Effect of nucleos(t)ide analogue on serum HBsAg level in chronic hepatitis B patients: A 3-years study

Biomed Pharmacother. 2020 Feb:122:109698. doi: 10.1016/j.biopha.2019.109698. Epub 2019 Dec 30.

Abstract

Aim: We aim to explore the effects of nucleos(t)ide analogues (NUCs) on the changes of HBsAg in chronic hepatitis B (CHB) patients.

Methods: A total of 264 CHB patients were enrolled in our study. All of them were treated with NUCs for at least three years. Quantification of HBsAg levels were measured by Elecsys HBsAg II.

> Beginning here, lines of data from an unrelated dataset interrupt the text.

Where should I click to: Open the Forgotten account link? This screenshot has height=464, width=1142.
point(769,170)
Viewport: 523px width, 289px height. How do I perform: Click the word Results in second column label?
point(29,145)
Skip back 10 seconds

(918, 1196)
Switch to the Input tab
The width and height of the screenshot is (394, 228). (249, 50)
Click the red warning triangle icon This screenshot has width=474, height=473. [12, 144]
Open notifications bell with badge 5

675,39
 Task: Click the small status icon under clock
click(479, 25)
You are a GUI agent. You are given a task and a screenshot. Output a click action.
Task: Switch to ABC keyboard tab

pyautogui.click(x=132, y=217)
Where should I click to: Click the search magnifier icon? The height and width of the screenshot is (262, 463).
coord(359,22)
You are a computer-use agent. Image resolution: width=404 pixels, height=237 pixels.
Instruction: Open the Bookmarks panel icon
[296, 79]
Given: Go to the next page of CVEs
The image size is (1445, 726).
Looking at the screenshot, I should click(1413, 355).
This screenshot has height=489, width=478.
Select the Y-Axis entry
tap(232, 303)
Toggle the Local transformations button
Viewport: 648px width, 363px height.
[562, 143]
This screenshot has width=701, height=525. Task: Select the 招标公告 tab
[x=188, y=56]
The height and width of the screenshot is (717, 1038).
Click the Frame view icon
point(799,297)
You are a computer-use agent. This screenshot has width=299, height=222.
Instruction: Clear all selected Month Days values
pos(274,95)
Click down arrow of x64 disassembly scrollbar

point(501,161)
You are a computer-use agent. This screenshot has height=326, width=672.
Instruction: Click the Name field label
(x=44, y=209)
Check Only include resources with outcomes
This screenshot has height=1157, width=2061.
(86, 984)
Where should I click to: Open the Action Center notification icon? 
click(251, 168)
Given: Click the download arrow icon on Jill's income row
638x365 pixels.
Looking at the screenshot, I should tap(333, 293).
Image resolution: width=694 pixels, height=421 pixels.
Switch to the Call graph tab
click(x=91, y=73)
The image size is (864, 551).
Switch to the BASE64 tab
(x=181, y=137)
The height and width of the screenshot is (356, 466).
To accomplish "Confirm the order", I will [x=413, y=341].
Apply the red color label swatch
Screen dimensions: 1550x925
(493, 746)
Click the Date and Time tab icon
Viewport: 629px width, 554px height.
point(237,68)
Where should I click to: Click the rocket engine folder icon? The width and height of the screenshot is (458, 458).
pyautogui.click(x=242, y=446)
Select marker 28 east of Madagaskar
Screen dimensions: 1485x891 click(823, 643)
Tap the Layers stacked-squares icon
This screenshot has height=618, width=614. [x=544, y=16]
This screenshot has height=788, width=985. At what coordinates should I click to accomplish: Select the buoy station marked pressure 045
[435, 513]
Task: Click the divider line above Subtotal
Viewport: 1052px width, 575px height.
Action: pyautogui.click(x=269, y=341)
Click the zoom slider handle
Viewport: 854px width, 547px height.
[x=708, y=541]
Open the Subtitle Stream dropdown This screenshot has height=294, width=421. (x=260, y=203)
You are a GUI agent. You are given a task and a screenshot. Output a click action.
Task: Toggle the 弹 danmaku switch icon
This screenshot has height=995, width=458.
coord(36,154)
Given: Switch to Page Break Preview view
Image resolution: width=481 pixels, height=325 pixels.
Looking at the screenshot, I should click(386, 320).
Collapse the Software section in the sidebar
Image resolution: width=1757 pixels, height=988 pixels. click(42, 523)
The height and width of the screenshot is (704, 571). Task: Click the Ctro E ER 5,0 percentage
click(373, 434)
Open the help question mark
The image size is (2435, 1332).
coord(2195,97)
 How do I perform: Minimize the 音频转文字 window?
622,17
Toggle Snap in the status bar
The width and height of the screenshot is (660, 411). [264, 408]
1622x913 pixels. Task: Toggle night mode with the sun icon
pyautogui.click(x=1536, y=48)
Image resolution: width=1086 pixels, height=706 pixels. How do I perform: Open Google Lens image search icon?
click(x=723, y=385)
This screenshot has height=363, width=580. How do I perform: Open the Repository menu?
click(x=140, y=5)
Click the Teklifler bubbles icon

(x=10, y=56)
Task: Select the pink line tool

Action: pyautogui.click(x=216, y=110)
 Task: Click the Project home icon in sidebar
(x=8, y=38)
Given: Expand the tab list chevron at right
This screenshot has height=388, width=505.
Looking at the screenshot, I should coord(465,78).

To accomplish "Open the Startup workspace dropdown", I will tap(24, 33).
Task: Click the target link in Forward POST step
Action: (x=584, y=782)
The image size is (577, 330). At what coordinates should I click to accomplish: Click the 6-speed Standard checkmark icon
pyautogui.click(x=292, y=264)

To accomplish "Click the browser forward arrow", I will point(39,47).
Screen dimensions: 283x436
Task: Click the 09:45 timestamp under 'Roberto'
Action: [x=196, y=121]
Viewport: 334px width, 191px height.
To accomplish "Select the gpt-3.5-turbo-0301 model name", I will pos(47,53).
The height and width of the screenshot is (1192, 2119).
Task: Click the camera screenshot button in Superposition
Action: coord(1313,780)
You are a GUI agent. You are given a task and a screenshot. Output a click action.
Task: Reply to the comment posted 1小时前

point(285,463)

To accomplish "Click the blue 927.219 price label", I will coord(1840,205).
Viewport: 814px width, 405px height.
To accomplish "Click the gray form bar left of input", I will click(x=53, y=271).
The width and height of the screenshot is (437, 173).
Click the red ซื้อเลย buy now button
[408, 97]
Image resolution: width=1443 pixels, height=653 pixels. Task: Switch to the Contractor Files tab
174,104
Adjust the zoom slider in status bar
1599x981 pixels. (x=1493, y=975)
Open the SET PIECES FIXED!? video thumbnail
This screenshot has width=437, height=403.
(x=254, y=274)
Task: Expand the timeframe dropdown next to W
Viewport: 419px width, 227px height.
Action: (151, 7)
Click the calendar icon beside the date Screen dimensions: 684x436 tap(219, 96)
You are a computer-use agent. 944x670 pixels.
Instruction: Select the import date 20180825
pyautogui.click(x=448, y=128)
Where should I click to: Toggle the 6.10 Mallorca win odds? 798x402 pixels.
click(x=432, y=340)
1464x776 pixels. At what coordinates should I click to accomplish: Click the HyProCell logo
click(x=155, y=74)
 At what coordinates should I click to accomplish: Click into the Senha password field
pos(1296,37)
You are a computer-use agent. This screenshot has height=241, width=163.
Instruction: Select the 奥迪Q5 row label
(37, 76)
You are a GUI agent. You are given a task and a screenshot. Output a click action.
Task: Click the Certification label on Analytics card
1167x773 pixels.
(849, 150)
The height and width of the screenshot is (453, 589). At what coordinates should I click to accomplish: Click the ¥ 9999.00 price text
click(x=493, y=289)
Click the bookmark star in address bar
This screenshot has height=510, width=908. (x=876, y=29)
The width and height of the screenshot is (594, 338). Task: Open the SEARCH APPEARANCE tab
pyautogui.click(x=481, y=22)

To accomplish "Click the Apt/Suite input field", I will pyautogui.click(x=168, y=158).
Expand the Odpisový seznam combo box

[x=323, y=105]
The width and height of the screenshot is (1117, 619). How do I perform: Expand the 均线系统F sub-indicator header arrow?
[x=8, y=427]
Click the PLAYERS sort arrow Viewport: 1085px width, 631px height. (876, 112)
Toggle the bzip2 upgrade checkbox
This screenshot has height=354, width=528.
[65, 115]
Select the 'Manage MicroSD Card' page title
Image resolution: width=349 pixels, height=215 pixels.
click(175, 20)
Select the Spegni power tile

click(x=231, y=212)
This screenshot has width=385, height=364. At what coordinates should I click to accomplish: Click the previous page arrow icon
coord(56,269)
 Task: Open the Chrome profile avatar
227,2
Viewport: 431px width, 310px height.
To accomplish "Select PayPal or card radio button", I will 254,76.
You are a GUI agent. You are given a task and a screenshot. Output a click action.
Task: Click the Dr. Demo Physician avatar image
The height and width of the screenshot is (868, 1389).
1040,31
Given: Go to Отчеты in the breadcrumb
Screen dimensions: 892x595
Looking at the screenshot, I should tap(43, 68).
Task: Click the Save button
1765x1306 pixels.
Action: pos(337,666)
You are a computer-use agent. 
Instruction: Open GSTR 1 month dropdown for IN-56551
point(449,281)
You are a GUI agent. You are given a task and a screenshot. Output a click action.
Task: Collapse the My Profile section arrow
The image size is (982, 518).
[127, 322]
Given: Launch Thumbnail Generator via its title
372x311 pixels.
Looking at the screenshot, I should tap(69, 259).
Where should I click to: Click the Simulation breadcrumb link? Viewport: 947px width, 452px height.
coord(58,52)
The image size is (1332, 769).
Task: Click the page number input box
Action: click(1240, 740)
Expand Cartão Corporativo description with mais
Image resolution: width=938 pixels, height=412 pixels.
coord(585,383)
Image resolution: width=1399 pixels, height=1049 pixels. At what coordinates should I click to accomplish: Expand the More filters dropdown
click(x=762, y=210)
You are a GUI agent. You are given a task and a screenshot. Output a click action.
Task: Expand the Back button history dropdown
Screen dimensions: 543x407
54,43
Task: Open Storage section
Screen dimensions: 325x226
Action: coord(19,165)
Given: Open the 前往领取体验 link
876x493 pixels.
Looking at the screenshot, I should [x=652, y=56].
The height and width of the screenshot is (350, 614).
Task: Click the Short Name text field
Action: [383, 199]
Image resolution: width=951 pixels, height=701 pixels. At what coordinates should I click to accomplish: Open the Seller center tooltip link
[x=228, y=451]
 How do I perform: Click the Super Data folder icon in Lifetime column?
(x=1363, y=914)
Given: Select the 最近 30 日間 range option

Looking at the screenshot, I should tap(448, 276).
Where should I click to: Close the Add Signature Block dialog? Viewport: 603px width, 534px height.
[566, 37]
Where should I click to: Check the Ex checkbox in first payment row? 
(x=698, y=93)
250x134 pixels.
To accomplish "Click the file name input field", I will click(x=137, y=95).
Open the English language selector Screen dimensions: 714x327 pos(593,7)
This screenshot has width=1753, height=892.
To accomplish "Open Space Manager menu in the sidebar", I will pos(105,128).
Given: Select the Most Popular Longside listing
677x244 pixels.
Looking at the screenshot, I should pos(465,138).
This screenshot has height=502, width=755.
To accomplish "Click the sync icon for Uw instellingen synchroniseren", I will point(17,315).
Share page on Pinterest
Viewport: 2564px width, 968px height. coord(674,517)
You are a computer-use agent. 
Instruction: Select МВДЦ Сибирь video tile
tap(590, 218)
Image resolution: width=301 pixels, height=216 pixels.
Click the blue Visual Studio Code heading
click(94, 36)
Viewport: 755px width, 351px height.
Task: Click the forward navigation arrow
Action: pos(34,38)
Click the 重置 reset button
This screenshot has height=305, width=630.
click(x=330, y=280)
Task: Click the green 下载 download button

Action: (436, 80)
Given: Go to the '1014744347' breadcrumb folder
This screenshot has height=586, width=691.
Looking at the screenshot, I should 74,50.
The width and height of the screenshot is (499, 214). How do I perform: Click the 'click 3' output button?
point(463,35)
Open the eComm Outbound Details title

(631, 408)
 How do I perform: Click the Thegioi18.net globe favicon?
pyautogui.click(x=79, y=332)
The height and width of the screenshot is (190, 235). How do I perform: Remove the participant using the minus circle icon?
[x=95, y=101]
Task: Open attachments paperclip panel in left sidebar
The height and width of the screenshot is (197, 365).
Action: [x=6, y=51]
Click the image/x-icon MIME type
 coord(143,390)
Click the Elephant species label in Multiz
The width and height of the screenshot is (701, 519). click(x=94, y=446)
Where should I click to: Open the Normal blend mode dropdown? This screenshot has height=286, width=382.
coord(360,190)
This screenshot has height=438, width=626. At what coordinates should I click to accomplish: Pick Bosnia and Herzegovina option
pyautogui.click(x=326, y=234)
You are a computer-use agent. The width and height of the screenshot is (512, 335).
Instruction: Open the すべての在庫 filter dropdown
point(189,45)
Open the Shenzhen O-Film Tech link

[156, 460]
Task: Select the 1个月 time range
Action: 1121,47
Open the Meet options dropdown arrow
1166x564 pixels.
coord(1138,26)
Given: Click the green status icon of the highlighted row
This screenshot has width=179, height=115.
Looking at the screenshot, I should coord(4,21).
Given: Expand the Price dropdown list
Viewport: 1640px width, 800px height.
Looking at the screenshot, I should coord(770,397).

Results: Although HBsAg levels were significantly higher in HBeAg seropositive CHB patients at baseline than in HBeAg seronegative CHB patients (3.84 ± 0.82 vs 3.21 ± 0.59 IU/mL), HBsAg levels declined more rapidly in the HBeAg seropositive group (P < 0.001). In HBeAg-positive CHB patients, HBsAg level in the telbivudine (LDT)-treated group was 3.68 ± 0.56 IU/mL after 52-week of treatment, which was significantly higher than that in lamivudine (LAM)-treated group (P = 0.009). Multivariable analyses showed that baseline HBV DNA viral load (OR = 0.75, P = 0.018), baseline ALT level (OR = 0.99, P = 0.015), and baseline HBsAg level (OR = 0.188, P < 0.001) were independent factors that affected HBsAg decline in HBeAg seropositive CHB patients. For HBeAg seronegative CHB patients, the average of serum HBsAg levels in LAM-, LdT-, adefovir (ADV)-, and entecavir (ETV)-treated groups at baseline, 52 weeks, 104 weeks, and 156 weeks were similar. Multivariable analyses showed that only baseline HBV DNA level (OR = 0.56, P = 0.020) and baseline HBsAg level (OR = 0.57, P = 0.012) were independent factors that affected HBsAg decline in HBeAg seronegative patients with CHB. Baseline HBV DNA level (OR = 0.72, P = 0.010) and baseline HBsAg level (OR = 0.19, P < 0.001) were independent factors that affected all CHB patients.

Conclusions: CHB Patients who had received NUCs antiviral treatment showed a slow but significant decrease in serum HBsAg level. Long-term monitoring and continuous antiviral treatment are necessary, especially for those patients with risk factors associated with HBsAg decline.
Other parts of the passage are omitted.